Tuesday night the rotting kudzu of post-ironic self-aware pseudo-hipsterism wrapped its twee tendrils around the 9:30 Club, which hosted two sold-out shows of “Portlandia: The Tour,” the live version of the cutesy sketch comedy on IFC, and it was probably the worst thing ever.

Portlandia co-stars Carrie Brownstein and Fred Armisen arrive for the premiere screening of the show's second season at the American Museum of Natural History in New York. (Gary He/AP)

Judging by the sea of passive smiles and too-eager guffaws that surrounded me, I’m the only one who thought so. But please indulge this lonely dissenting opinion. Then you may release your prickly, cage-free outrage. Tell me how much I don’t understand about what I don’t understand.

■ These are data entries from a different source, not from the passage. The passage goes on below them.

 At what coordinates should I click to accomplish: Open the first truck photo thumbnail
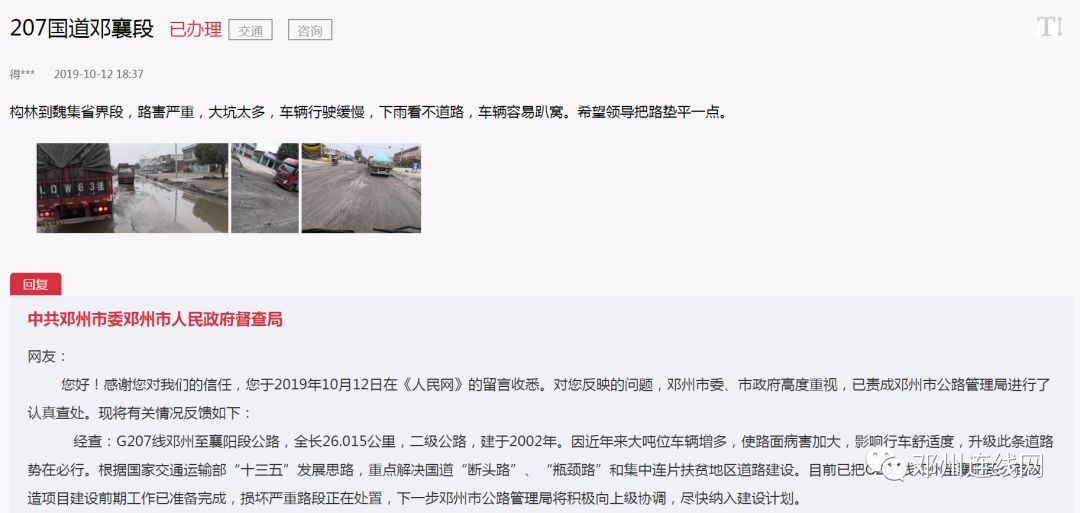pos(132,188)
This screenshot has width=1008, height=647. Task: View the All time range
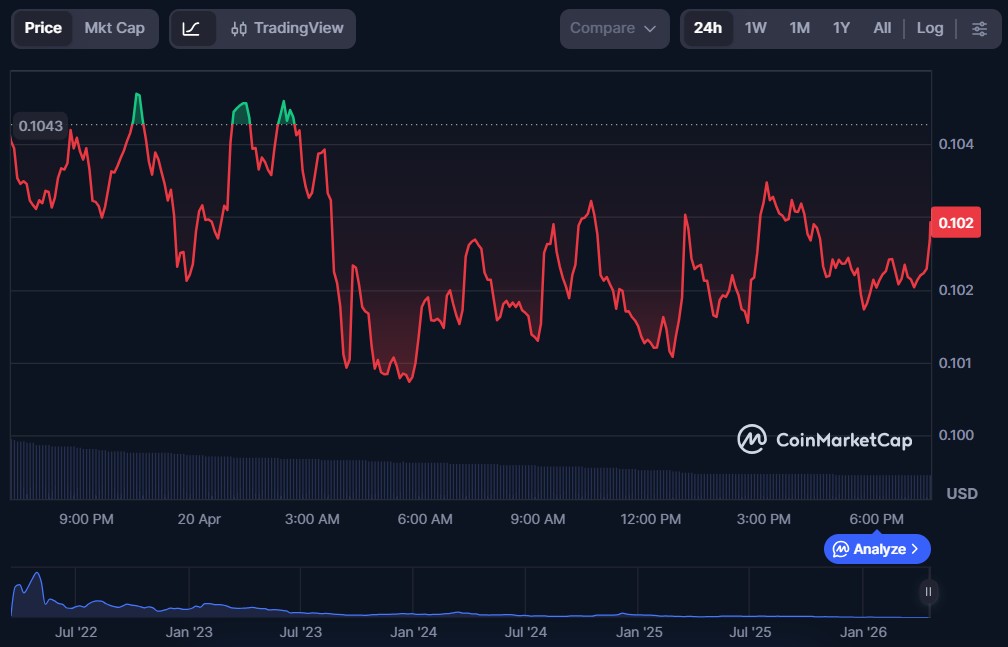point(882,28)
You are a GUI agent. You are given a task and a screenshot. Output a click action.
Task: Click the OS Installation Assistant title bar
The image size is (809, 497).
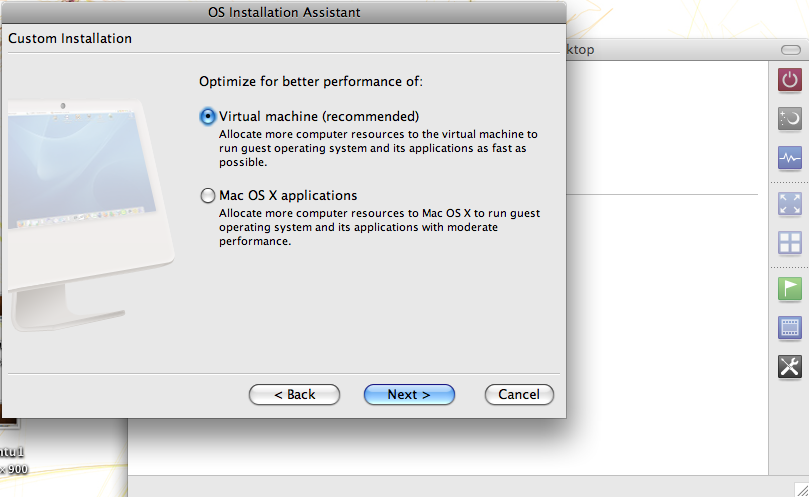(284, 12)
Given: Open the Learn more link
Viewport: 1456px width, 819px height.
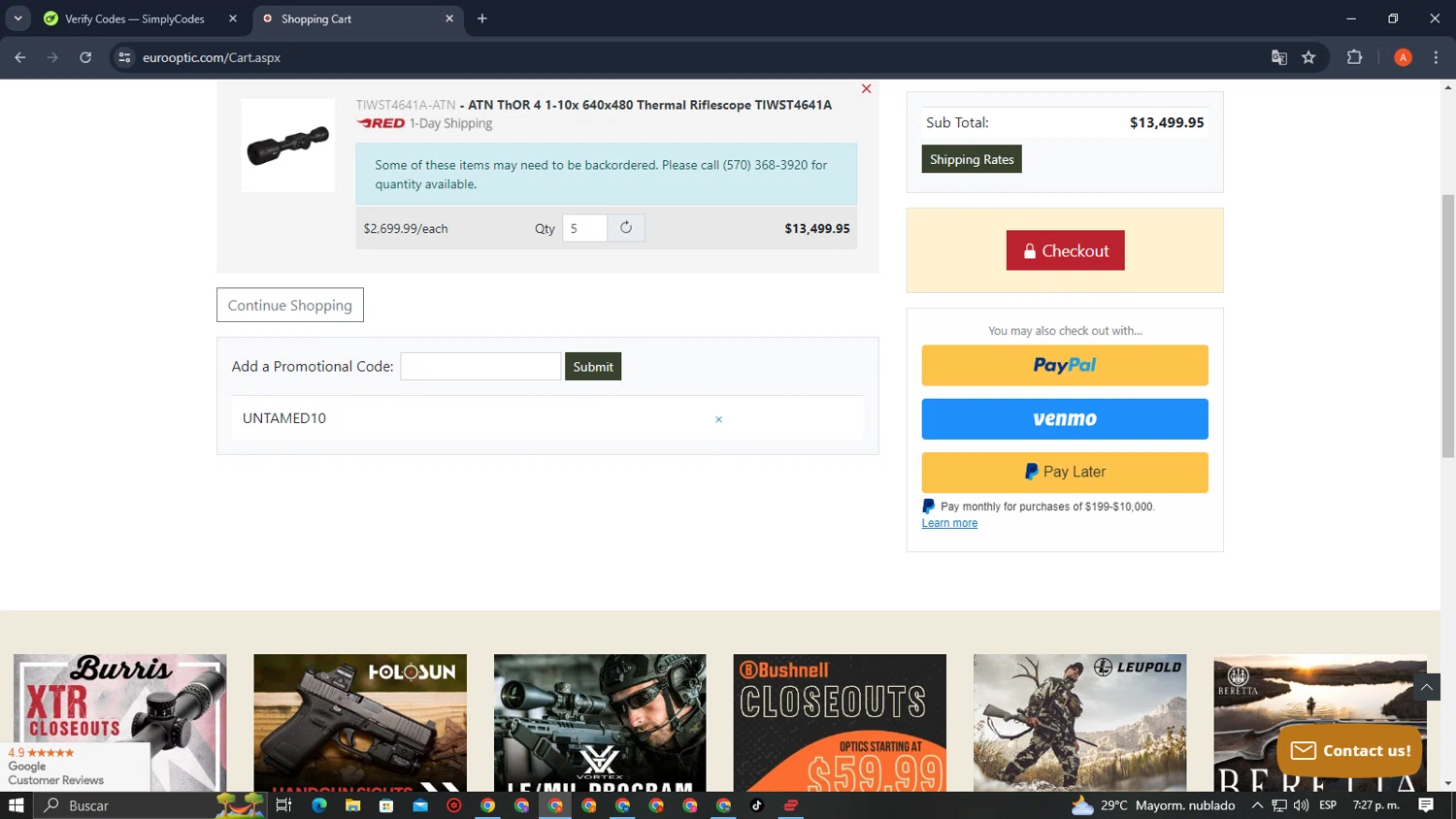Looking at the screenshot, I should pos(948,523).
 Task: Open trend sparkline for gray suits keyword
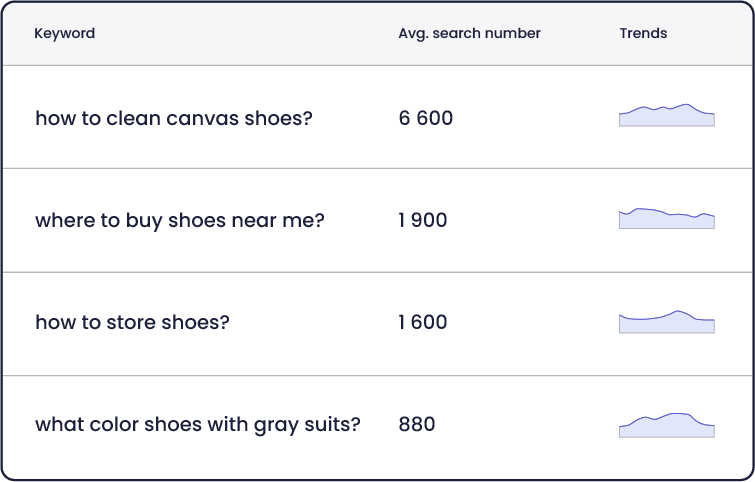(x=666, y=425)
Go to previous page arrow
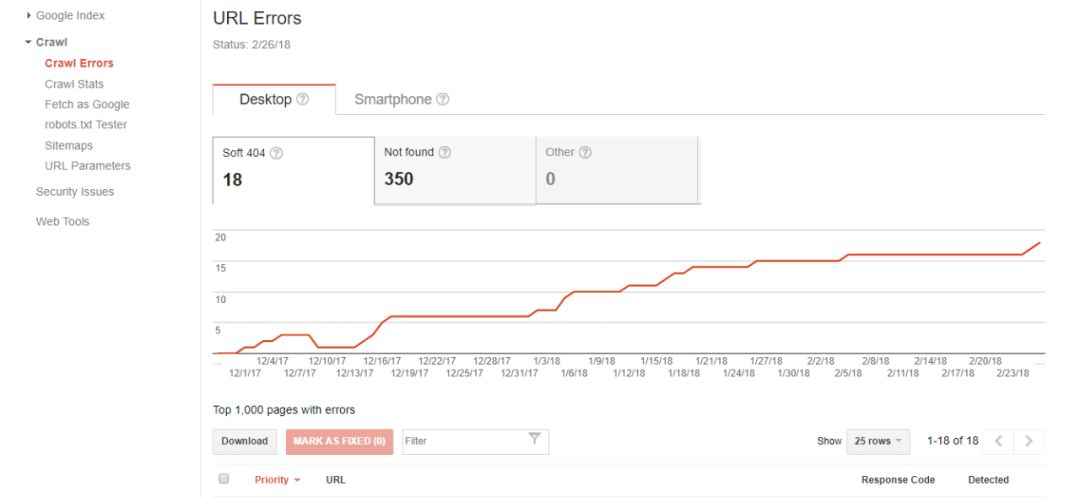Screen dimensions: 1080x498 click(998, 441)
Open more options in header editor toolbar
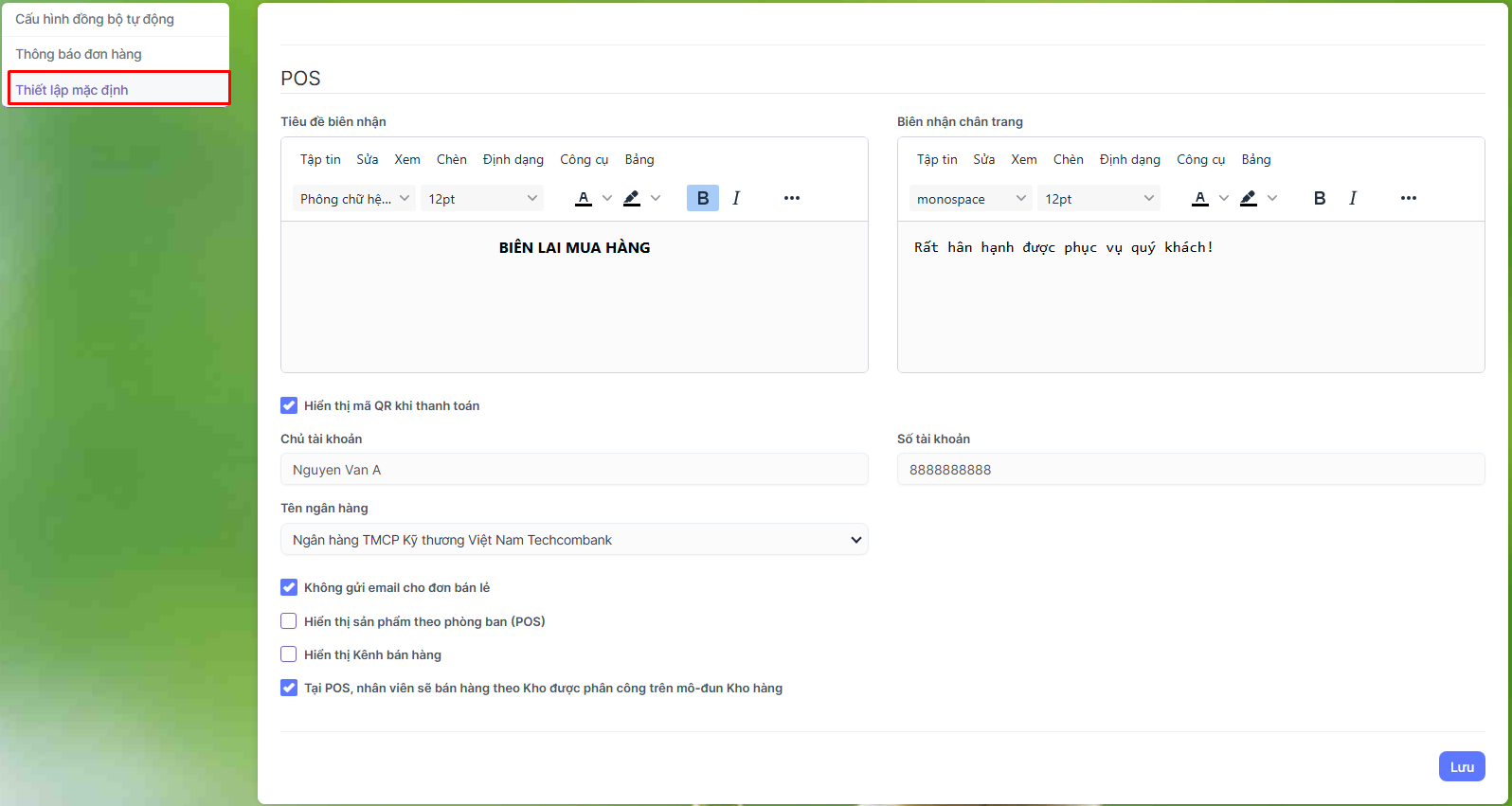Screen dimensions: 1512x806 (792, 198)
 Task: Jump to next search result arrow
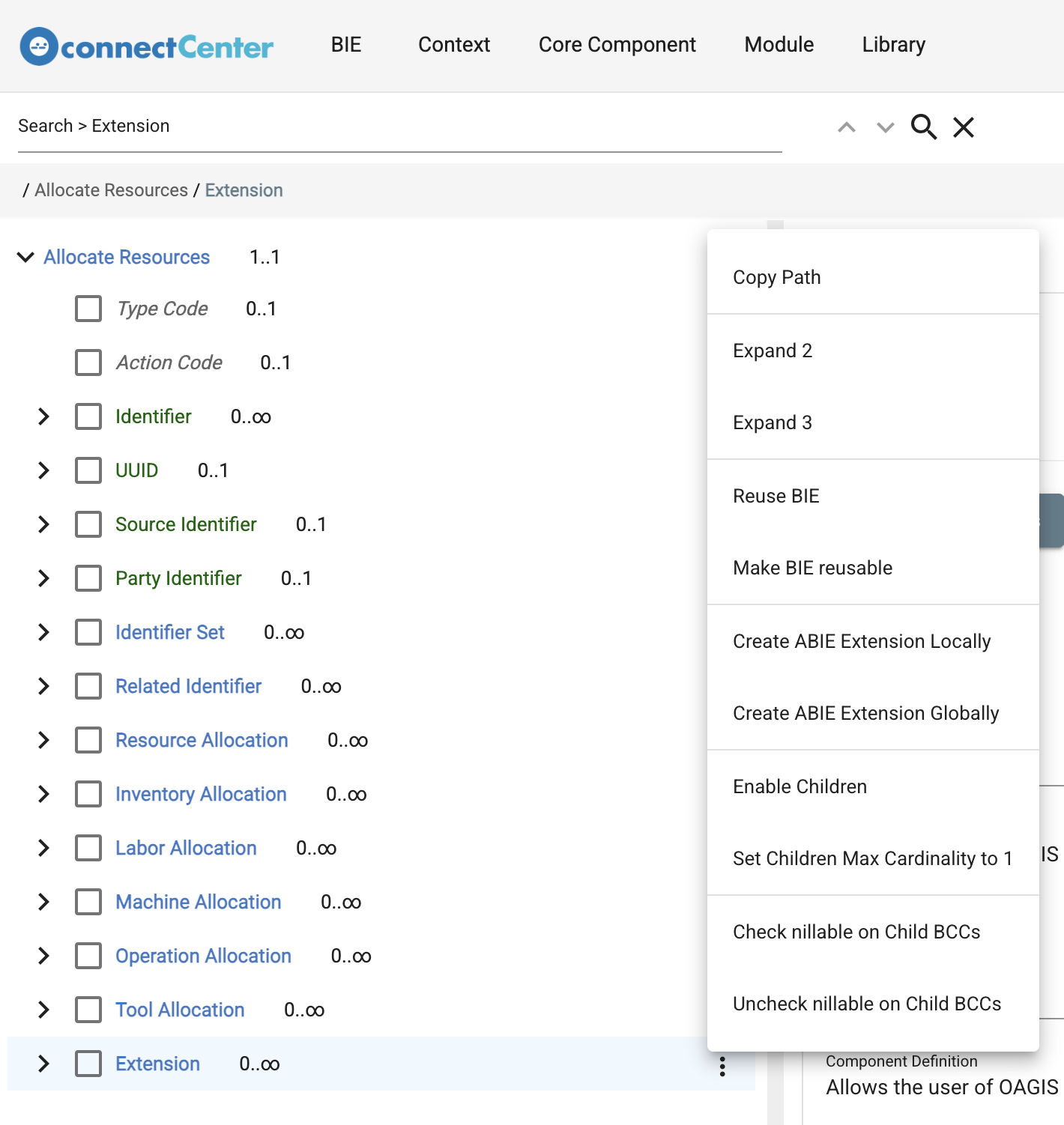[x=886, y=127]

First, the caveats: I have not been to Portland, Ore. I’m not a regular watcher of the show. I’ve seen bits of several episodes — enough to grasp its loving but repetitive send-up of the artisanal, locavore capital of the Pacific Northwest. This stereotypical mindset and lifestyle is ripe for parody, and “Portlandia” has harvested the dickens out of it, sometimes cleverly.

The live show, though, was a scam.

Thirty-six dollars for half-hearted retreads of musical numbers from the show, a “trilogy” of short sketch videos with zero laughs and a Q&A session during which Washingtonians asked stars Fred Armisen and Carrie Brownstein what it’s like to work with Kyle McLachlan, what it’s like to work with Kristen Wiig and “Are you two having sex?” The co-stars, who seemed uninterested in their own show, couldn’t come up with a pithy rejoinder to that question. The resulting awkwardness tipped the show from rambling pastiche to an ill-conceived, half-baked, rudderless, 80-minute chat about nothing.

The most insufferable episode consisted of Armisen and Brownstein narrating a slide show of photos they “found” on each other’s iPhones. The pickled egoism that they lampoon on television was presented as unspun matter-of-factness on stage, creating a self-referential, self-defeating artistic disconnect, an ouroboros in a wormhole.

The show was backloaded with seemingly under-rehearsed cover versions of popular songs like “Because the Night,” which featured musical guests Mary Timony and, on lead vocals, Eleanor Friedberger. Friedberger sang from a printout of the lyrics, occasionally shielding her face in order to get the proper amount of light onto a transcript of a song whose chorus consists of nine words. The audience stood stock-still, unmoved by — or post-ironically detached from — the rock efforts of the six-piece band. It was strange, and kind of sad.

There was no encore. One needs material and enthusiasm to do an encore.

A final, disturbing question: Is composing a rant against post-ironic self-aware pseudo-hipsterism a trope of the post-ironic self-aware pseudo-hipster? If the answer is yes, I’m going to go drown myself in a vat of plaid.